Pode parecer piada, e, de certa forma, é. Porque há algo deliciosamente irônico em imaginar diretores engravatados interrompendo a planilha de custos para ouvir alguém cantar Roberto Carlos no meio da sala. Mas talvez justamente essa “quebra” seja o que falta: um pequeno terremoto afetivo num ambiente onde até o cafezinho é cronometrado.
As empresas modernas vivem pregando discursos de “capital humano”, “gestão de talentos” e “cultura organizacional”. No entanto, basta olhar em volta para ver gente esgotada, olhos perdidos em telas e sorrisos protocolados. A lógica é simples: somos tratados como números, mas cobrados para entregar alma. E aí entra a serenata como uma espécie de hacker emocional, invadindo o sistema com algo que não cabe em relatórios: afeto.

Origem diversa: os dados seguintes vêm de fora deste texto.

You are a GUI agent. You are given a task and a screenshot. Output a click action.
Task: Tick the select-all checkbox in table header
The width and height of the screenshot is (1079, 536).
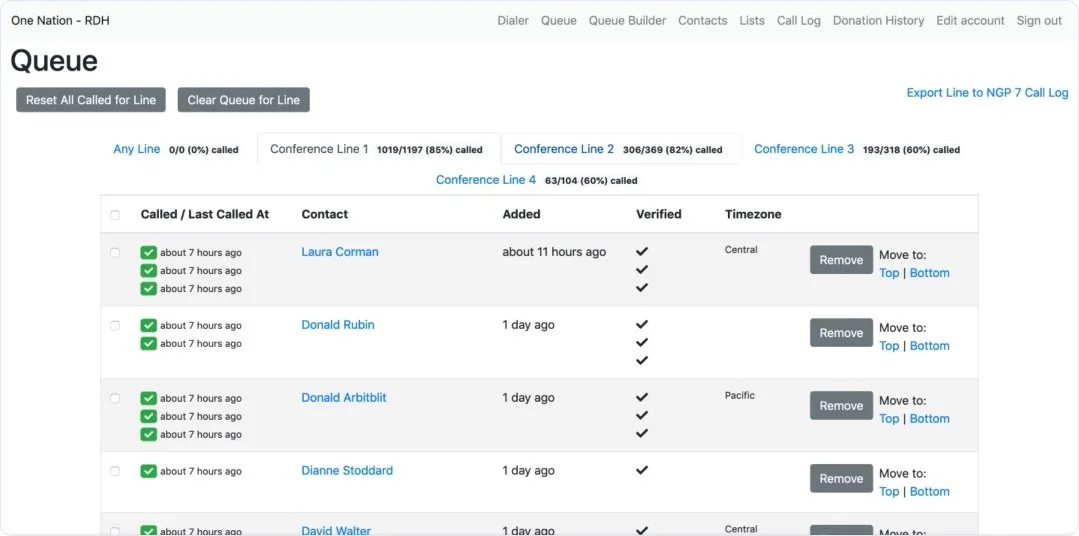[115, 215]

Quando uma serenata acontece numa empresa, ela suspende a engrenagem. De repente, o chefe deixa de ser “o chefe” e vira um ser humano que se emociona. O colega que só conhecíamos pelo e-mail ganha lágrimas nos olhos. E aquele funcionário já pensando em pedir demissão encontra, talvez, uma razão para ficar: perceber que ainda existe espaço para sentir dentro da máquina.
Do lado social, a cena se repete em outras escalas: hospitais, aniversários, casamentos, reconciliações. Em cada canto, a serenata cumpre sua função subversiva lembrar que a vida não é só prazos, boletos e notificações. É também música, pausa, memória.
E cá entre nós: talvez seja mais barato para uma empresa contratar uma serenata por mês do que investir milhões em palestras motivacionais com frases prontas. Afinal, um refrão bem cantado e genuíno pode gerar mais pertencimento que cem slides sobre engajamento.
No fim, a pergunta que fica é provocativa: se até o mundo corporativo, esse território tão blindado, precisa de uma serenata para lembrar-se de que é humano, o que isso diz do nosso tempo? Talvez que estamos tão famintos por afeto que até o Excel precisa de trilha sonora.
Porque, convenhamos, nenhum funcionário vai se lembrar do relatório de 2024. Mas do dia em que alguém entrou na sala de reunião com um violão, uma cartola e casaca e fez todo mundo rir e chorar ao mesmo tempo, ah, disso ninguém vai esquecer.